Many individuals may experience insomnia symptoms without meeting criteria for insomnia disorder. The prevalence of insomnia symptoms is as high as 50% in the general population, while prevalence estimates of insomnia disorder range from 5% to 20%.8–13 Women have been noted to experience insomnia at higher rates than men. 14 Compared to younger adults, older adults report more sleep difficulty and more frequent nocturnal awakenings.14–17 Rates of insomnia in patients with dementia have been reported between 25% and 35%.18,19
Insomnia symptoms and insomnia disorder are associated with medical conditions (including hypertension, hyperlipidemia, migraine and tension headaches, cognitive impairment, persistent pain, and obesity), adverse events (including mortality, myocardial infarction, and other cardiac events), and workplace and non-workplace injuries.8,20–22 Insomnia also has substantial economic impact. A study of US Medicare claims data 23 found that patients with insomnia disorder had higher health care costs than those without insomnia, regardless of whether the insomnia was treated.
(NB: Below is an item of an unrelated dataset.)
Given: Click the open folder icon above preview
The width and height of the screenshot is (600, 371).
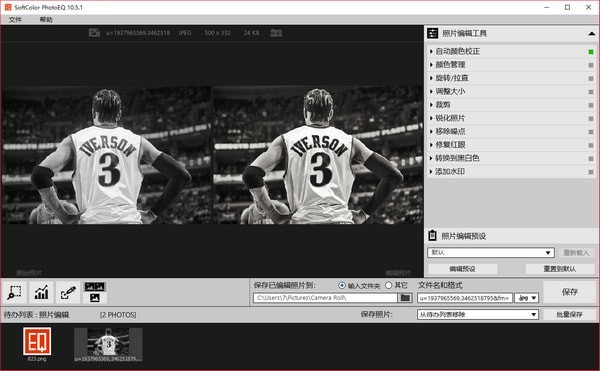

Furthermore, greater health care utilization and costs were noted in the 12 months prior to insomnia diagnosis, with the majority of costs being attributed to inpatient care. Estimated direct and indirect costs for insomnia disorder have been calculated to exceed US$100 billion annually.24,25
Sleep disruption is a common criterion of psychiatric disorders and has a suggested bidirectional relationship with depression, anxiety, and bipolar disorder.26,27 Sleep disruption is also a risk factor for the development of psychiatric conditions including depression and mania28–31 and is associated with worse psychiatric outcomes.32–34 Insomnia has been associated with higher risk for suicidal behaviors among psychiatric populations 35 and is an independent risk factor for suicide attempts. 36
Screening, evaluation, and diagnosis
Despite the prevalence of insomnia symptoms in the general population, primary care providers do not routinely screen for sleep complaints.4,5 Brief screening questions feasible in the primary care setting may include “Are you having any problems with sleep?” Item 3 on the Patient Health Questionnaire-9 (PHQ-9), 37 which is routinely used for depression screening, asks if the individual has had “trouble falling or staying asleep, or sleeping too much” and could be an efficient way to screen for sleep concerns in addition to depressive symptoms. While there are no widely accepted screening tools for the assessment of insomnia, we recommend use of the Insomnia Severity Index (ISI), which is described in more detail below.38–40 It is important to note that while a positive screen may identify patients with potential insomnia disorder, it is not sufficient for an insomnia diagnosis.
Insomnia disorder is a clinical diagnosis that is based on patient report and history. The purpose of the clinical evaluation is to characterize the sleep problem, identify factors that impact sleep, and assess level of impairment and distress.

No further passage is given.